Even Kourtney, Kim and Khloe Kardashian face challenges, albeit somewhat different from my own. Sure, they are celebrities with lots of cash, but they are maturing women who are faced with relationship issues, career choices and the implications and consequences that arise from bad decisions—and, yes, we all make them. Although, to my knowledge, there are no sex videos starring yours truly floating around anywhere. Yet one more thing to be grateful for.

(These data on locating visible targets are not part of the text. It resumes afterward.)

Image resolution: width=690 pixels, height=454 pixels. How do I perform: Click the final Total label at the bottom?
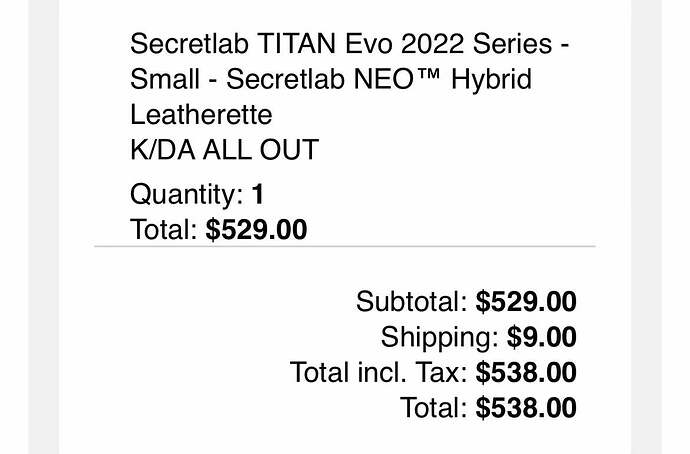pyautogui.click(x=434, y=407)
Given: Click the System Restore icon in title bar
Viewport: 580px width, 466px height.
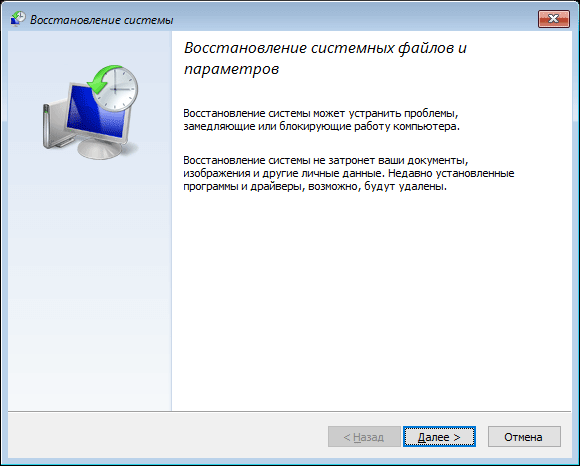Looking at the screenshot, I should click(x=17, y=19).
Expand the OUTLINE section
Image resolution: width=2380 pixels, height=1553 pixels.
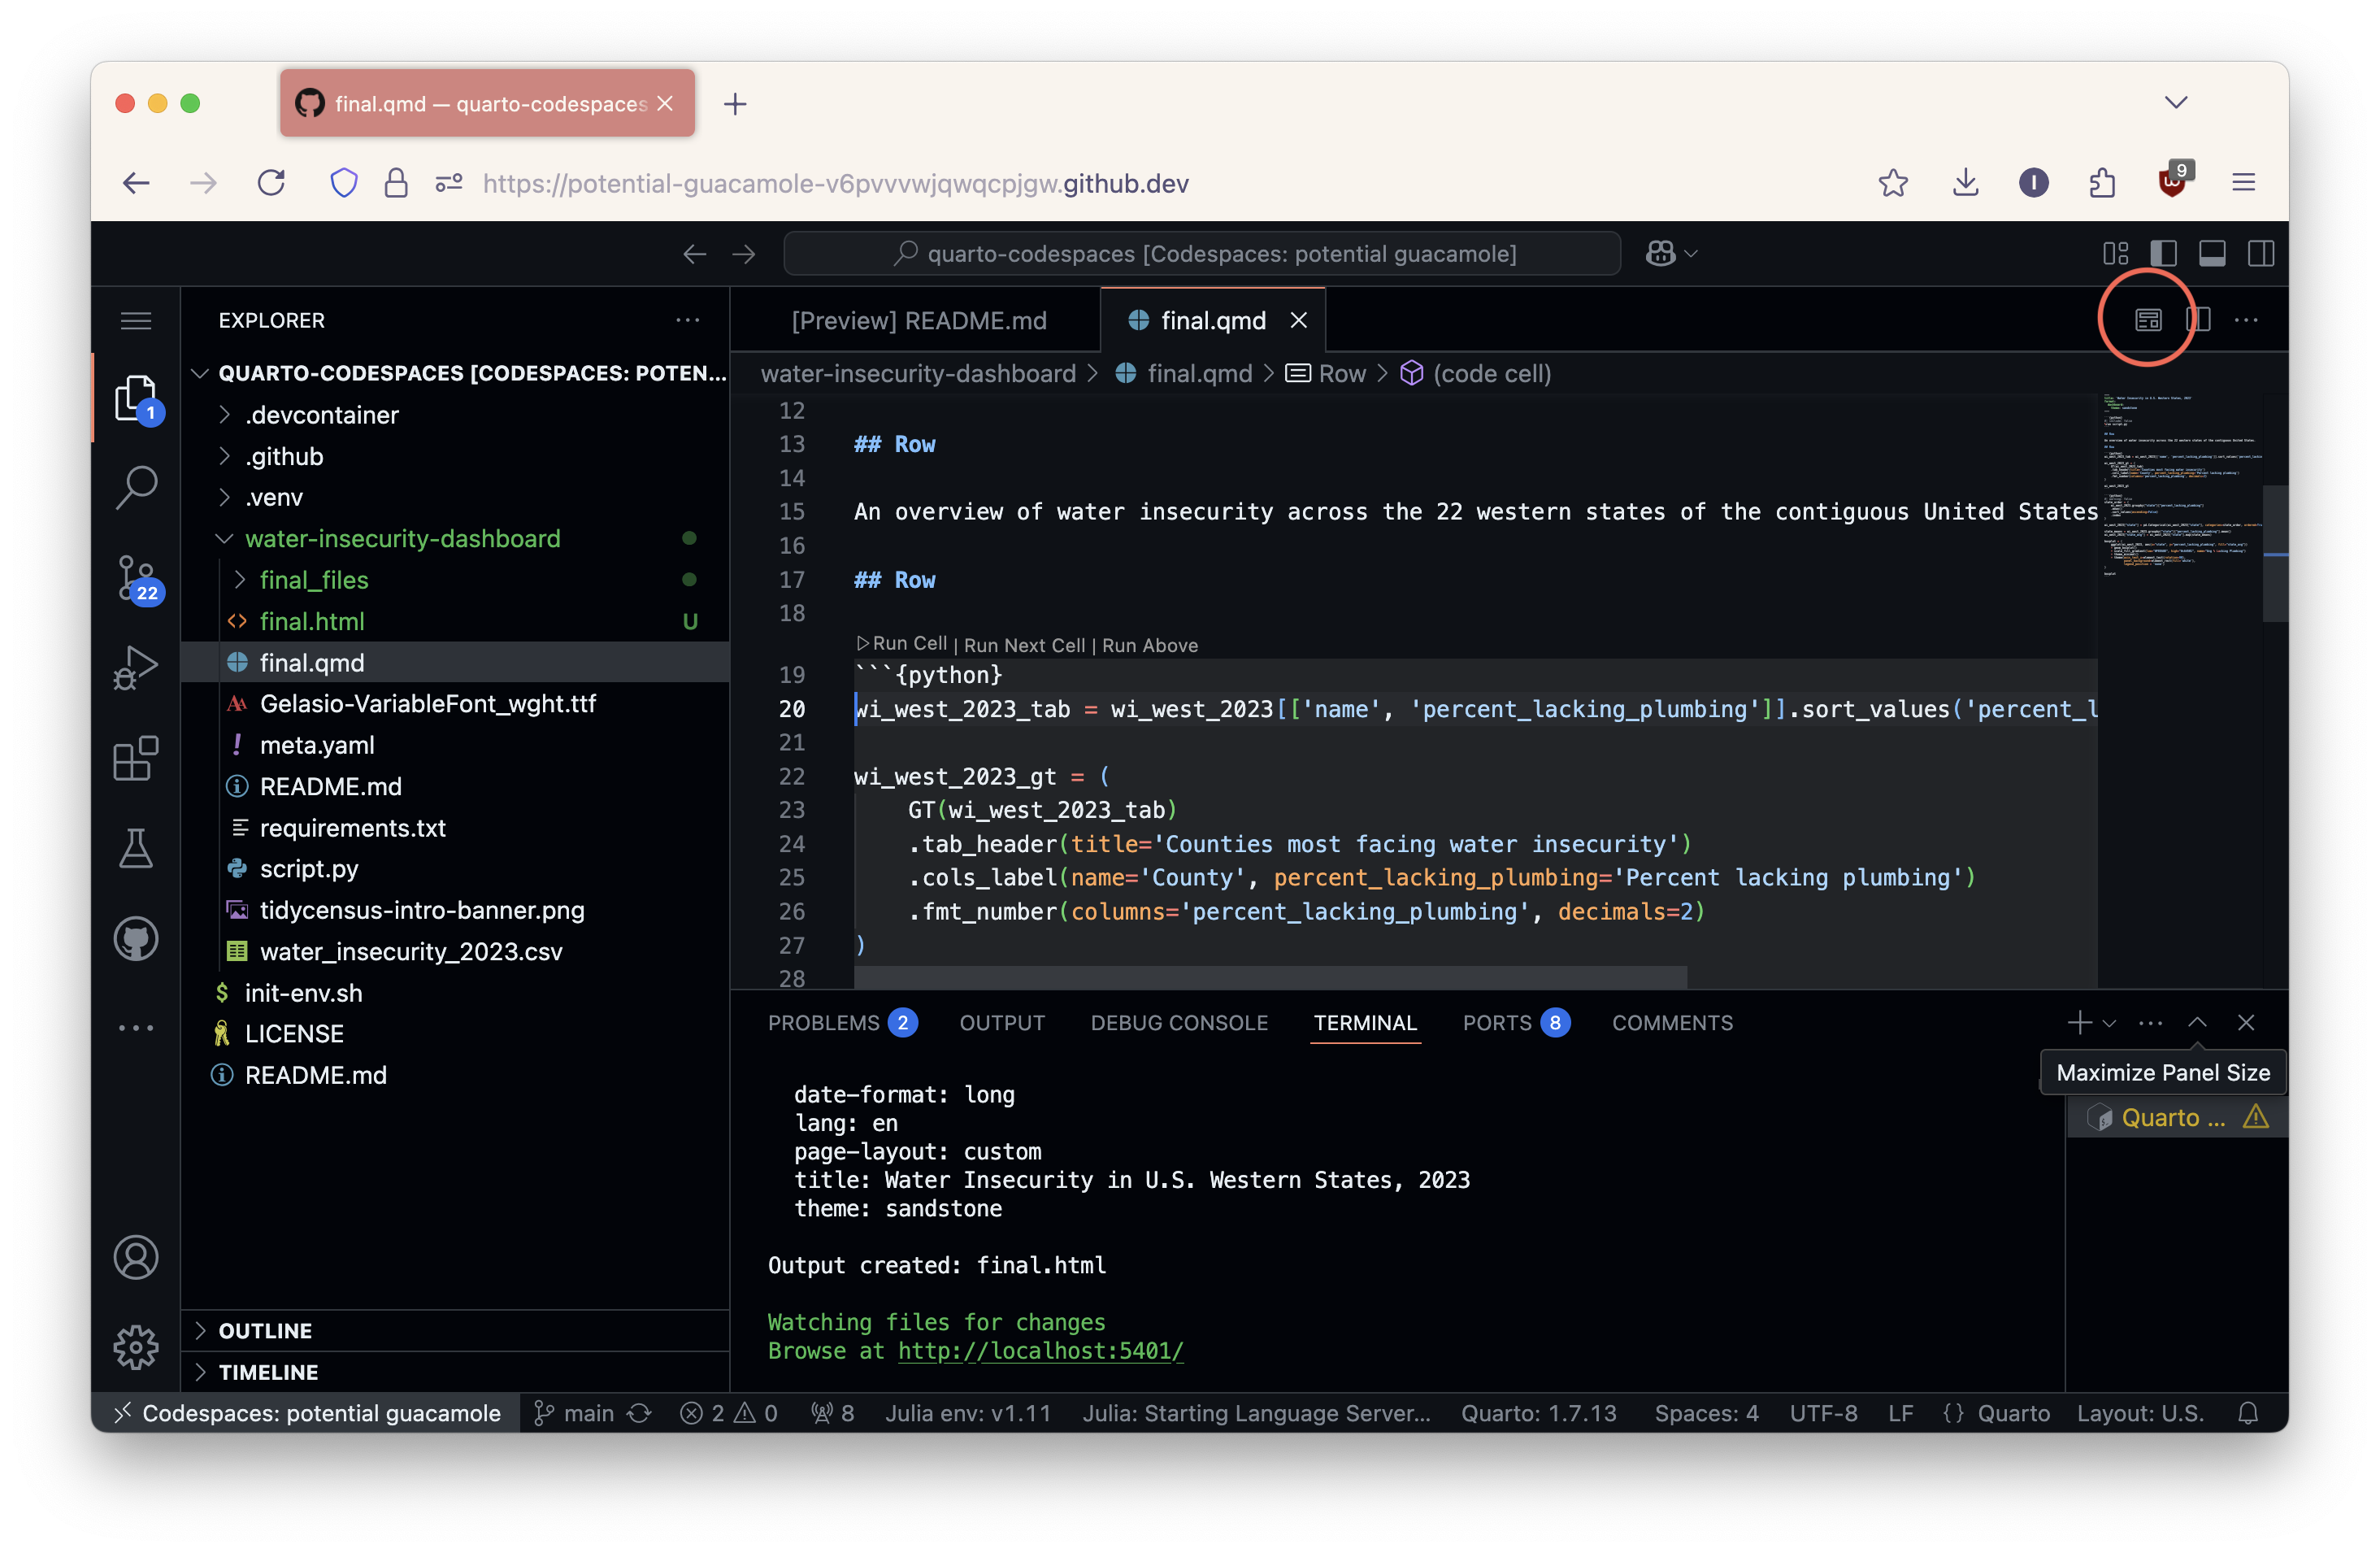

It’s important to get advice on what to do, but it’s also helpful to figure out what not to do. Reality TV and reality in general is a great resource for that info. What not to do? Don’t let anyone treat you less than you deserve to be treated. Don’t allow yourself to be in an abusive relationship. Don’t treat others differently than you want to be treated. Don’t get into cars with strangers. Don’t put something on the Internet that you don’t want the world to see. Don’t ever let anyone photograph you naked unless his name is Hugh Hefner and he’s handing you a big fat check afterwards. Don’t play with people’s emotions. Don’t take yourself or life too seriously. Don’t cry over spilt milk. Don’t try too hard to make the wrong relationship work. Trust me when I say that I will be reading these on a regular basis because I need the reminder as much as anyone.

If I were to write down all of mom’s advice, the list would look something like this:

  • Respect others.
  • Love yourself above anyone else.
  • Don’t run out of gas.
  • Have fun.
  • Forgive yourself on a daily basis.
  • Forgive your friends often and sincerely.
  • Make others laugh and smile.
  • Remember birthdays.
  • Buy good shoes; they are in an investment.
The moral of the story, however, is that no friend or book or snippet of fatherly advice from Snoop Dogg can replace your mom. Moms are the ultimate secret keeper. Moms listen to your fears and your insecurities, and kiss your boo boos. Moms don’t laugh or judge. I love my girlfriends and don’t know where I would be without them, but that Mom bond is so sacred and special. You don’t have to ever worry about looking stupid or asking a dumb question. Mom has seen the warts and knows how special you are—warts and all. If my mom were here today, I’d hug her and thank her for providing me with the tools I needed to become a kind, thoughtful and responsible human being. I’d ask her to forgive me for taking her for granted. I’d ask her why she insisted on keeping me in that ridiculous Pixie haircut until I was eight years old.

Mom might not have had all the answers, but she would have listened, and more importantly, she would have let me cry without judging. She would have always said I was special and beautiful and deserved to be happy. “Be happy—it will all work out.” Thanks, Mom. I miss you.